As the nation continues its fight against the coronavirus, scientists near and far are working tirelessly towards a vaccine.

To do this, researchers are trying to better understand how the virus has mutated to create an effective vaccine.

Dr. Dirk Dittmer is a professor of microbiology and immunology at UNC.  He is currently exploring how genome sequencing can be used to learn and trace the coronavirus’s history and identify mutations.

Genome sequencing is a comprehensive method for analyzing the structure of DNA. A genome is the complete set of genes or genetic material in a cell or microorganism. In this case, the microorganism is the SARS coronavirus.
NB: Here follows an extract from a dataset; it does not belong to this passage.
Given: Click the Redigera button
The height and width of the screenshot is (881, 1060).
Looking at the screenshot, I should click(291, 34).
Looking at the coronavirus’s genome is important as scientists and researchers try to predict what the virus will look like a week, a month and a year from now.
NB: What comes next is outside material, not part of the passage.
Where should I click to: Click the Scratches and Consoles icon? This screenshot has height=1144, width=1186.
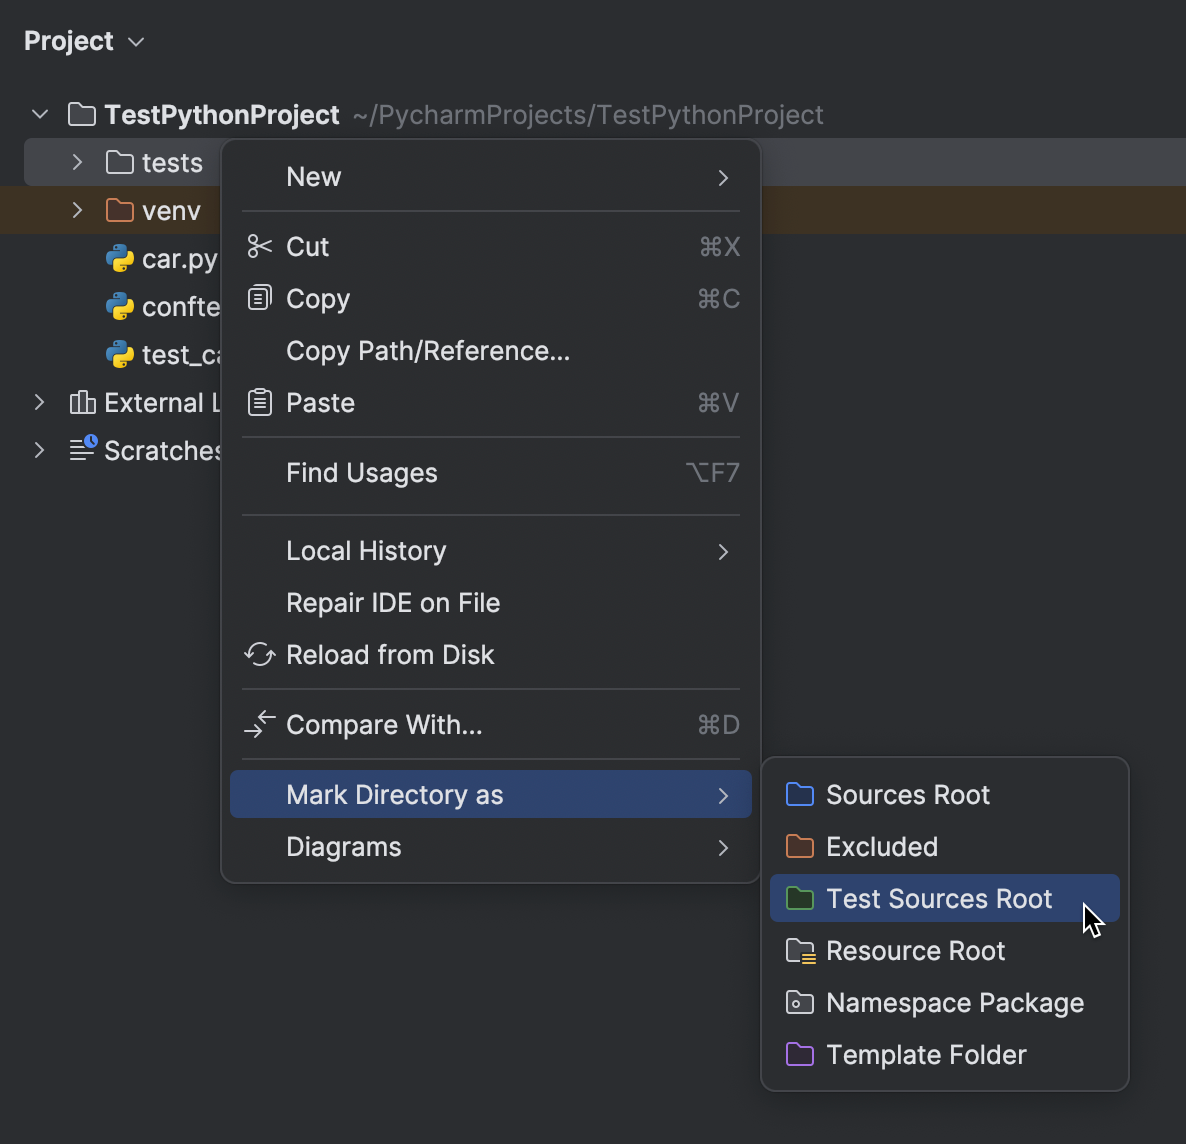click(81, 450)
This means figuring out if the virus will continue to mutate and what that means for future patients.

“Will it be worse or will it weaken,” Dittmer asked. “How will we adjust our clinical care to patients that will come in the fall? We do that by sequencing the viral genomes of patients at UNC Hospital.”

These infected patient’s genomes are then compared to other SARS genomes, from people around the world and in North Carolina, to look for similarities, differences and mutations.

When it comes to mutation, Dittmer said the virus doesn’t actually know what’s good or bad.

“The virus simply wants to transmit itself,” Dittmer said. “That’s important because a virus that is very good at transmitting itself from one person to another is not often the most deadly virus.”

Dittmer said if a virus makes the majority of people extremely ill, it has less of a chance to be spread because more people would be forced to stay home. But if a virus causes a majority of people to have more mild symptoms, it has a better chance of spreading and finding more hosts as people go about their normal lives. This is one of the reasons COVID-19 is so infectious.

When looking at virus mutation, Dittmer said this sequencing approach plays a very immediate role in clinical care, vaccine development and testing.

“Current tests target a very tiny part of the viral genome,” Dittmer said. “So if that part [of the genome] were to mutate, all tests would become useless. The good news is that that part of the virus really does not mutate.”

He said both the CDC and UNC’s Medical Center specifically designed their tests to target the part of the virus that rarely mutates which, in turn, makes them universal.

“All vaccines target a specific protein on the virus envelope called spike,” Dittmer said. “Again, if that specific protein mutates then the vaccines will fail. The good news is that coronaviruses are not at all like the flu or the seasonal flu. They don’t change much.”

The spike protein is the major surface protein that the coronavirus uses to bind to a receptor protein on a human cell. After the spike protein binds to the human cell receptor, the viral membrane fuses with the human cell membrane, allowing the genome of the virus to enter human cells and begin infection.

While Dittmer said these spike proteins don’t change a lot, they do change a little.

This is why he said it’s very important that all strains of the coronavirus are represented in the vaccine design. If new strains are observed after the development of the vaccine, the vaccine will have to be adjusted just as it is for the flu every year.

Again, by looking at a viruses genomic sequencing, scientists can determine where the virus was introduced from – whether it be from another state or out of the country – and how it has mutated since introduction.

Dittmer said these understandings will be crucial as a universal vaccine continues to be developed.

“What we’re really interested in is to make sure that there is no new virus coming to the stage that we couldn’t detect and that the vaccine wouldn’t work against,” Dittmer said.